Orlando's Valencia College 'forced' students to have weekly vaginal examinations
Two US medical students were forced to undergo almost weekly vaginal probes in front of students and instructors despite protesting against the procedure, and were threatened with being “blacklisted” from finding jobs at local hospitals if they did not comply, it has been alleged.
The students from Valencia College in Orlando, Florida, are suing the university for violating their rights, alleging they had been told the sonograms performed by fellow students would be voluntary, though in practice this was not the case.
The procedure involved a transvaginal ultrasound probe in which a technician inserts a lubricated probe to detect problems with fertility or other issues, according to the lawsuit, which describes the probe as large and not recommended for women who have not had sexual intercourse.
The students claim they submitted under duress to the probes, which at times required their bodies to be sexually stimulated by other students to facilitate insertion, experiencing “discomfort and embarrassment each time they had to endure this forced probing of their sexual organs,” their case states.

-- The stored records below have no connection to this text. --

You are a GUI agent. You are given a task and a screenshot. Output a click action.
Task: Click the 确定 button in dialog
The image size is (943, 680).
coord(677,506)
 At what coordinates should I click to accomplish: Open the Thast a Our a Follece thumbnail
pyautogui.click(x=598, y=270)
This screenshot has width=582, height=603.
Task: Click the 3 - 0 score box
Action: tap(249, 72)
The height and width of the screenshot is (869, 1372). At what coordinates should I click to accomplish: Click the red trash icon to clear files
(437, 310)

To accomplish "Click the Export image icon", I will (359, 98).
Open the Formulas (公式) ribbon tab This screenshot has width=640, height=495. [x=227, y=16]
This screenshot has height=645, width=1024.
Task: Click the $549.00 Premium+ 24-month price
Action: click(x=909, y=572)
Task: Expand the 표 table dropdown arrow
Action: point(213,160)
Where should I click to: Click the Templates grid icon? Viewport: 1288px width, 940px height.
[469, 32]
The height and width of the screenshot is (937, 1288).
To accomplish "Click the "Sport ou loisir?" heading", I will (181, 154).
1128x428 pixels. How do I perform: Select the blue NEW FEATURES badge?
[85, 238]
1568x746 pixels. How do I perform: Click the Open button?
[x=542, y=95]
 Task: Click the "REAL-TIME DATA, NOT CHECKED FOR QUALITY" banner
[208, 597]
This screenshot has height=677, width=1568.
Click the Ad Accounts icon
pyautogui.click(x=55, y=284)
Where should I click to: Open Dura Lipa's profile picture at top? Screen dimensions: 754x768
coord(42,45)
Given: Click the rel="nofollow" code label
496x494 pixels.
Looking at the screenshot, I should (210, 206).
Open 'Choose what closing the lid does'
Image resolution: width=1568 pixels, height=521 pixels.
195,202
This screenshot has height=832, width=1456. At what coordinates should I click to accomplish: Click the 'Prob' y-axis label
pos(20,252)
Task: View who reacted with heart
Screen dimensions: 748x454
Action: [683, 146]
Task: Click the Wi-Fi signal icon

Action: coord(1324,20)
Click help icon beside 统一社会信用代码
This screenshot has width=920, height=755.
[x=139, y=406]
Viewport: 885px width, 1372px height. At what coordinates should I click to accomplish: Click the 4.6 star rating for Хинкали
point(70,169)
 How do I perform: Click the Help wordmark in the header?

When the students protested against the procedure, they were allegedly told by the clinical and laboratory co-ordinator that they could find a different school, their grades would be reduced and that they would be blacklisted from local hospital jobs.
Despite the students having access to anatomically correct dummies and the chance to practice on actual patients during clinics in hospital, “Valencia’s established and widespread policy was to browbeat students who did not consent to those invasive probes,” the lawsuit states.
“Plaintiffs endured these invasive probes without a modicum of privacy. Plaintiffs would disrobe in a restroom, drape themselves in towels, and traverse the sonography classroom in full view of instructors and other students,” the lawsuit states.
Using volunteers, including students, for medical sonography training is a nationally accepted practice, said Carol Traynor, spokeswoman for Valencia College in a statement on Monday.
Traynor added that the university had not yet been served with the lawsuit and would not be able to comment, but added: “Valencia College's sonography program has upheld the highest standards with respect to ultrasound scanning for educational purposes, including voluntary participation and professional supervision by faculty in a controlled laboratory setting.
“Nonetheless, we continue to review this practice and others to ensure that they are effective and appropriate for the learning environment.”